§ Page excerpt:

One of the big surprises in the dialect questionnaire returns was the range of words for turnip. 'Snarter' is seemingly based on the Old Norse (Viking) word 'snart' meaning 'sharp or severe'.
Charles Trelogan explains 'snagger' as follows:

The name snagger is the name of dual purpose tool used, for the laborious work, to first dig up the crop, then top and tail it and left to be gathered in.
While George Alderslade from Billingham wrote in with this comment:
There are two vegetables concerned, a large orange one and a small white one. To buy them in Asda we have to use 'Swede' for the orange one and 'Turnip' for the white. In Thornley/Wheatley Hill the orange one was the Turnip: the white one was not eaten by us, but was at least sometimes called a Swede. My father-in-law in Consett refused to have such 'cattle food' in his house, but the orange one was called a turnip. My friend fron Horden knew the orange one as a Snagger – but when talking posh it was called a Turnip, as the white one was at all times. Your reports from East Durham of Halloween expeditions with turnip lamps obviously refer to the large orange ones, not 'Asda turnips'. Perhaps you have more names than you expected for the turnip because these names are referring to two different vegetables.
A good point. Technically, a Swede (or 'bagie'?) is a slightly improved variety of Turnip, but I had always assumed the white ones were the young of the orange ones.
It will be very useful to collect more information on where the various names are/were used: snarter and snagger seem to be the commonest words for turnip, but if you can remember where and when they were used (or any alternative words), this would be a fascinating study.
Indeed, if you are looking for something to do at the weekends, you might like to mount your own mini turnip survey in your area and find out who calls what what. A way to go about this, might be to ask your local greengrocer for his/her comments, and then call on other shops not too nearby and make a note of the responses. Write or phone these in and we should be able to make up an interesting map. The prize will of course be…


We already mentioned a range of alternative words for various animals and insects. One correspondent wrote in about:

another tricky conept with a very large range of synomyms – the state of alcoholic intoxications. 'Palatic'…appeared in my Newcastle childhood in the form 'politic'...with the emphasis on the second syllable. It now occurs to me that it should be spelt 'palitic' as it is after all a contraction of the word 'paralytic'. An incident which amused my father in the 1940s occurred when a drunken woman subsided into his lap on the bus with remark 'Ee dear, Aa's mortal.'
It was Scott Dobson who translated the phrase 'Ah wes palatick' as 'I enjoyed myself', followed inevitably by the lament 'Aa's bad wi the beor'. A little research might be in order here, but mind we cannot pay expenses.

(Screenshot and document pointing data)
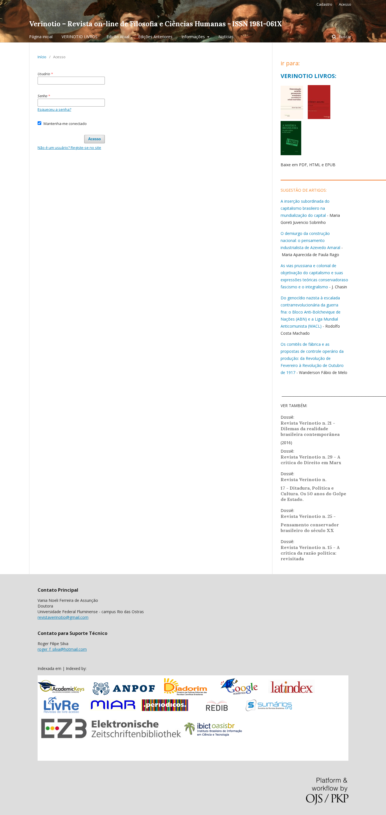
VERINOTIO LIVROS (79, 36)
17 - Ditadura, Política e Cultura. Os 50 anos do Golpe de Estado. (313, 493)
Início (42, 56)
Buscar (344, 36)
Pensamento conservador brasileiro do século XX (310, 527)
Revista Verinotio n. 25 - (309, 516)
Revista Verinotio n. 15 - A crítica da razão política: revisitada (310, 552)
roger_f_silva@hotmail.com (62, 649)
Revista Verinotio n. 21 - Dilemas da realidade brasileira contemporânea (311, 428)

§ Tasks:
A. Summarize the dialect passage in two sentences.
B. In the dialect passage, what does the Old Norse word 'snart' mean?
C. Write the next part of the dialect passage, starting after its last sentence.
These records are not needed for any of the work that comes next.

§ Solved problems:
A. The dialect questionnaire returns showed a surprising range of words for turnip, with snarter and snagger seeming the most common. One correspondent suggested the many names arise because they refer to two different vegetables, a large orange one and a small white one, and the passage also notes a very large range of synonyms for drunkenness, such as 'palatic'.

B. It means 'sharp or severe'.

C.
A note sent in: "In Teesside 'mawky' is used to describe a miserable, depressing person. In fact they can be called a mawk. I've heard a colour scheme described as 'mawky'. I don't think Teessiders realise they're actually saying 'maggot' and 'maggot-like.'"
From East Durham: 'Pot' as meaning an earthenware mug (for coffee or tea), and the cast on a broken leg. 'Hogger' meaning hose-pipe more familiar than 'hoggers' meaning work-shorts. 'Egg-taggle' – something that's a waste of time.
From Middleton in Teesdale: 'Vage' – something that's an effort or a struggle to do; 'to rowk' – to look or search through; 'rack out' – of weather going to improve. (A hopeful note to end on.)

Jul 2001


A grant has now been obtained to promote the dialect questionnaire, which is a major step forward. There is enough to cover printing, postage and a published summary at the end, though the processing will be done on a voluntary basis still. Thanks to your various suggestions, additions and responses, the questionnaire is in a viable condition for circulation (I believe) and has already been handed to the printer.
As before, the only personal details it asks for are approx age and district, and we will hope to make sure it reaches various age groups and as many different parts of the County as possible (not wilfully excluding Newcastle and the Tees area). It was suggested that employment/class might also be useful information to ask for, but they would seem more tricky to handle. It is more if we go on to make individual tape recordings of speech that that sort of detail would help. Again, the differences (if any) between men and women in their use of dialect, would be interesting. But for now, we will stick to a general survey, seeking to find out what words are in use, whether there are any significant variations of usage based on area or age is probably enough info to be getting on with.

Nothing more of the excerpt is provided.